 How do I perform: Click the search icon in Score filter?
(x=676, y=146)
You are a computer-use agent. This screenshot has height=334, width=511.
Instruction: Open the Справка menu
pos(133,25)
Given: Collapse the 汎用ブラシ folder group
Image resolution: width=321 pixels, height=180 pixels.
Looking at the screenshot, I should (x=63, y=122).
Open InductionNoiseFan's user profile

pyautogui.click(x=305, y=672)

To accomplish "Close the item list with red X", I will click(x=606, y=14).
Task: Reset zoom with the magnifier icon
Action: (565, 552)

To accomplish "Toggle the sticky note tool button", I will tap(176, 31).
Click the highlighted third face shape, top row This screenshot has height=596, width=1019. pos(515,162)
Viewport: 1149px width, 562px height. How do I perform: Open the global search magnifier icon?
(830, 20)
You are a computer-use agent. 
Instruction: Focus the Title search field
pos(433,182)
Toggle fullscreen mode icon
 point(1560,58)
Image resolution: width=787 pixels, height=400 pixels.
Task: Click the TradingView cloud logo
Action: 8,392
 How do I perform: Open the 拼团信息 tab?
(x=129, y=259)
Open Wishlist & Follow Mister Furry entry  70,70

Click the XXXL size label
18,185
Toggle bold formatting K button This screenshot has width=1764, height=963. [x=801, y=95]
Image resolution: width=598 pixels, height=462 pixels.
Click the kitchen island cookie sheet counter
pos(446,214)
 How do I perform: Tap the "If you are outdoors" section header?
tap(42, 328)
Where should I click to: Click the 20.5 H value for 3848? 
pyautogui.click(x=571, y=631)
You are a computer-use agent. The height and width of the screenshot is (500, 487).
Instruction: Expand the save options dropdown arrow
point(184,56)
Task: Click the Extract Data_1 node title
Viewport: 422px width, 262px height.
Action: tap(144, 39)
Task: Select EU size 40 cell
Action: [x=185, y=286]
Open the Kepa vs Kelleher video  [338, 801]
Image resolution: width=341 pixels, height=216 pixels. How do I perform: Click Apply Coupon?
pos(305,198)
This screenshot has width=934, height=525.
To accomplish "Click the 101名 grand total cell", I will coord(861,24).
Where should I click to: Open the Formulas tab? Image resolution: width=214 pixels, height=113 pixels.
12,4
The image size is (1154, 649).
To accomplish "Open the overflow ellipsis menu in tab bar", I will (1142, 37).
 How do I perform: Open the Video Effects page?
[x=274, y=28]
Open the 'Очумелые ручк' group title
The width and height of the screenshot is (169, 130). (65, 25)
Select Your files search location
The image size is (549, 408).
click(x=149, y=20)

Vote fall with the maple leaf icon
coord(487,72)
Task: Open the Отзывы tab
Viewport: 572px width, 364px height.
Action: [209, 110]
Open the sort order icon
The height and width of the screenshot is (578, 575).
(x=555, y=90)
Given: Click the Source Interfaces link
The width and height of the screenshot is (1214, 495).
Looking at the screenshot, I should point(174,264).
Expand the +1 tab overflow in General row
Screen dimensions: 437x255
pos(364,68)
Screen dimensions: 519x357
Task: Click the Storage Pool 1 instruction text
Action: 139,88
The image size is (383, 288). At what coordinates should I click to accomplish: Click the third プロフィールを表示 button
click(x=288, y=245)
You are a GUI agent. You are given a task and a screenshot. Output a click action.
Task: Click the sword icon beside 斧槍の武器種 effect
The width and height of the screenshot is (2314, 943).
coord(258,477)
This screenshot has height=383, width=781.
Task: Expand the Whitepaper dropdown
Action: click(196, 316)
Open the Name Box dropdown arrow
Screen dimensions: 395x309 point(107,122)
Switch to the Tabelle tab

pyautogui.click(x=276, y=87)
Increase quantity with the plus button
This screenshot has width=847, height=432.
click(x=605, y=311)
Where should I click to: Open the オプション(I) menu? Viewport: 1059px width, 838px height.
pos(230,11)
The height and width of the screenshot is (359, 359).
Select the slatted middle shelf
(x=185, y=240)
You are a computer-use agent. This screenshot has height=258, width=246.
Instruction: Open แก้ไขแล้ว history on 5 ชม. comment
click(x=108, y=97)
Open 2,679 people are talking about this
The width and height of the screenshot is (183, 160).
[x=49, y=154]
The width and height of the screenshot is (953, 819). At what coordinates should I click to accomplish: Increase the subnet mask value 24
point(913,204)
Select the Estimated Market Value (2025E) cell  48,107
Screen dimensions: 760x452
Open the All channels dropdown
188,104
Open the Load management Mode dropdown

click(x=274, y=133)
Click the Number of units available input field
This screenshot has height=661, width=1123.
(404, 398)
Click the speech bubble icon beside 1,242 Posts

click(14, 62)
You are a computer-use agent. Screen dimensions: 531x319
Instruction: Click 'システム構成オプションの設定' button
◇ ◇ ◇ ◇ ◇
### WORK INSTRUCTIONS
The response should be every record above restated exactly.

### RESPONSE BELOW
 How do I perform: Click the search icon in Score filter?
(x=676, y=146)
You are a computer-use agent. This screenshot has height=334, width=511.
Instruction: Open the Справка menu
pos(133,25)
Given: Collapse the 汎用ブラシ folder group
Image resolution: width=321 pixels, height=180 pixels.
Looking at the screenshot, I should (x=63, y=122).
Open InductionNoiseFan's user profile

pyautogui.click(x=305, y=672)

To accomplish "Close the item list with red X", I will click(x=606, y=14).
Task: Reset zoom with the magnifier icon
Action: (565, 552)

To accomplish "Toggle the sticky note tool button", I will tap(176, 31).
Click the highlighted third face shape, top row This screenshot has height=596, width=1019. pos(515,162)
Viewport: 1149px width, 562px height. How do I perform: Open the global search magnifier icon?
(830, 20)
You are a computer-use agent. 
Instruction: Focus the Title search field
pos(433,182)
Toggle fullscreen mode icon
 point(1560,58)
Image resolution: width=787 pixels, height=400 pixels.
Task: Click the TradingView cloud logo
Action: 8,392
 How do I perform: Open the 拼团信息 tab?
(x=129, y=259)
Open Wishlist & Follow Mister Furry entry  70,70

Click the XXXL size label
18,185
Toggle bold formatting K button This screenshot has width=1764, height=963. [x=801, y=95]
Image resolution: width=598 pixels, height=462 pixels.
Click the kitchen island cookie sheet counter
pos(446,214)
 How do I perform: Tap the "If you are outdoors" section header?
tap(42, 328)
Where should I click to: Click the 20.5 H value for 3848? 
pyautogui.click(x=571, y=631)
You are a computer-use agent. The height and width of the screenshot is (500, 487).
Instruction: Expand the save options dropdown arrow
point(184,56)
Task: Click the Extract Data_1 node title
Viewport: 422px width, 262px height.
Action: tap(144, 39)
Task: Select EU size 40 cell
Action: [x=185, y=286]
Open the Kepa vs Kelleher video  [338, 801]
Image resolution: width=341 pixels, height=216 pixels. How do I perform: Click Apply Coupon?
pos(305,198)
This screenshot has width=934, height=525.
To accomplish "Click the 101名 grand total cell", I will coord(861,24).
Where should I click to: Open the Formulas tab? Image resolution: width=214 pixels, height=113 pixels.
12,4
The image size is (1154, 649).
To accomplish "Open the overflow ellipsis menu in tab bar", I will (1142, 37).
 How do I perform: Open the Video Effects page?
[x=274, y=28]
Open the 'Очумелые ручк' group title
The width and height of the screenshot is (169, 130). (65, 25)
Select Your files search location
The image size is (549, 408).
click(x=149, y=20)

Vote fall with the maple leaf icon
coord(487,72)
Task: Open the Отзывы tab
Viewport: 572px width, 364px height.
Action: [209, 110]
Open the sort order icon
The height and width of the screenshot is (578, 575).
(x=555, y=90)
Given: Click the Source Interfaces link
The width and height of the screenshot is (1214, 495).
Looking at the screenshot, I should point(174,264).
Expand the +1 tab overflow in General row
Screen dimensions: 437x255
pos(364,68)
Screen dimensions: 519x357
Task: Click the Storage Pool 1 instruction text
Action: 139,88
The image size is (383, 288). At what coordinates should I click to accomplish: Click the third プロフィールを表示 button
click(x=288, y=245)
You are a GUI agent. You are given a task and a screenshot. Output a click action.
Task: Click the sword icon beside 斧槍の武器種 effect
The width and height of the screenshot is (2314, 943).
coord(258,477)
This screenshot has height=383, width=781.
Task: Expand the Whitepaper dropdown
Action: click(196, 316)
Open the Name Box dropdown arrow
Screen dimensions: 395x309 point(107,122)
Switch to the Tabelle tab

pyautogui.click(x=276, y=87)
Increase quantity with the plus button
This screenshot has width=847, height=432.
click(x=605, y=311)
Where should I click to: Open the オプション(I) menu? Viewport: 1059px width, 838px height.
pos(230,11)
The height and width of the screenshot is (359, 359).
Select the slatted middle shelf
(x=185, y=240)
You are a computer-use agent. This screenshot has height=258, width=246.
Instruction: Open แก้ไขแล้ว history on 5 ชม. comment
click(x=108, y=97)
Open 2,679 people are talking about this
The width and height of the screenshot is (183, 160).
[x=49, y=154]
The width and height of the screenshot is (953, 819). At what coordinates should I click to accomplish: Increase the subnet mask value 24
point(913,204)
Select the Estimated Market Value (2025E) cell  48,107
Screen dimensions: 760x452
Open the All channels dropdown
188,104
Open the Load management Mode dropdown

click(x=274, y=133)
Click the Number of units available input field
This screenshot has height=661, width=1123.
(404, 398)
Click the speech bubble icon beside 1,242 Posts

click(14, 62)
You are a computer-use agent. Screen dimensions: 531x319
Instruction: Click 'システム構成オプションの設定' button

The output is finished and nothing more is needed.